1

I'd like my Regex to match "foo" and "bar", but not if "foo" or "bar" start with "a ", "an ", or "the ".

foo and bar are not guaranteed to be at the start or end of a string.

Example matches:

"end of Foo." [1 Match: Foo]
"end of bar." [1 Match: bar]
"The foo and bar" [1 Match: bar]
"foo bar" [2 Matches: foo, bar]

Example no matches:

"foobar"
"foofoo"
"the foo"
"a bar"
"andbar"
"the foo goes to a bar."

I guess I may have to do a negative lookbehind?

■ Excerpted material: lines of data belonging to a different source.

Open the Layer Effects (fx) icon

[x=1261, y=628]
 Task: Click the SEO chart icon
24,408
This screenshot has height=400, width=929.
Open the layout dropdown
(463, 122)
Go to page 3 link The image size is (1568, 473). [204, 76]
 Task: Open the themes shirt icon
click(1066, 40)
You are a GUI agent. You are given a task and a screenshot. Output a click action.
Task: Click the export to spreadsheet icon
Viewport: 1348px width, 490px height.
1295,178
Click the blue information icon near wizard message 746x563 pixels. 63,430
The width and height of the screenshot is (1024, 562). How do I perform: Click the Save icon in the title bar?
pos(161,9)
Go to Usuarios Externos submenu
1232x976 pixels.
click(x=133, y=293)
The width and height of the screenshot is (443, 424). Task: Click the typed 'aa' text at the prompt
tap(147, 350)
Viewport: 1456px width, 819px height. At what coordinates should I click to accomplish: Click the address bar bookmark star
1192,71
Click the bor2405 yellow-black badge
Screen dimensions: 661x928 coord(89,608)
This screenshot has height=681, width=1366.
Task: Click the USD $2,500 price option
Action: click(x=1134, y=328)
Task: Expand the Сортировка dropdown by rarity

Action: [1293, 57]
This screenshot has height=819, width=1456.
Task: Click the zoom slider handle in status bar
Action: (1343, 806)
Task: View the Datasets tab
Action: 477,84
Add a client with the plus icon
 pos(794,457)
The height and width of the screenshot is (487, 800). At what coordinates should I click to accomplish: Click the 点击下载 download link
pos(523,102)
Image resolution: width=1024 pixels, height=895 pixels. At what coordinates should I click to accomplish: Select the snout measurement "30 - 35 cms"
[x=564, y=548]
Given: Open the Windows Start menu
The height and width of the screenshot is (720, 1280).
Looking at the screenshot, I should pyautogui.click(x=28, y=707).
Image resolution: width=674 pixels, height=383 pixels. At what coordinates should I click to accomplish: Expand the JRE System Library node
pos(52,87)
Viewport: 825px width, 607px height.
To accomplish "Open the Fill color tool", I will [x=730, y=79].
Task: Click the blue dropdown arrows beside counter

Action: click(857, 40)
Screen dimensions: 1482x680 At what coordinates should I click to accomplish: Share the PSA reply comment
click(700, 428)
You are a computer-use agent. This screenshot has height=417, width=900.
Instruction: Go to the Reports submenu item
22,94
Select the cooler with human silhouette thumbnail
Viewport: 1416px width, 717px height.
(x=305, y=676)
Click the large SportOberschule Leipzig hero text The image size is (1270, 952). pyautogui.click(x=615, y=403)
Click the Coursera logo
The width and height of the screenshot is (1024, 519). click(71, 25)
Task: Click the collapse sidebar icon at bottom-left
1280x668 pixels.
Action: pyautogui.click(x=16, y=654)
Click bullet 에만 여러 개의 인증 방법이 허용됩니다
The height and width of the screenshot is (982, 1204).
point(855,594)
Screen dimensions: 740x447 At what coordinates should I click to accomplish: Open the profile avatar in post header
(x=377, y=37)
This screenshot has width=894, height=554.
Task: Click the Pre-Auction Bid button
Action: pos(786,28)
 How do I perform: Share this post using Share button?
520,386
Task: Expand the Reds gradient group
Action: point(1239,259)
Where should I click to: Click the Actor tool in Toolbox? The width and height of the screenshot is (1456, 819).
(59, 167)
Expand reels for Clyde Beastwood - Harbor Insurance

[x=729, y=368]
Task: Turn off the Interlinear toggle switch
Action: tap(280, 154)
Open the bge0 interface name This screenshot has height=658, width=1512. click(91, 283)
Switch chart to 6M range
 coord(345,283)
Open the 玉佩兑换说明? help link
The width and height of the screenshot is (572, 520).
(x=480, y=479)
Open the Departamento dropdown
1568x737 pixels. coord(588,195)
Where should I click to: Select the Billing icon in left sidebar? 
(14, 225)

If so, could this be converted into a negative lookahead for portability with JS?

I've tried

/(\bfoo\b|\bbar\b)(?!the|a(n)?)/igm

but this doesn't work.

Many thanks.

AeroX
  • 3,387
  • 2
  • 25
  • 39
Slate
  • 3,189
  • 1
  • 31
  • 32

2 Answers2

2

You may find it easier to write the Regex to match the words spelt backwards and reverse the character order of the strings before matching. This then lets you simulate a Negative Look Behind using a Negative Look Ahead.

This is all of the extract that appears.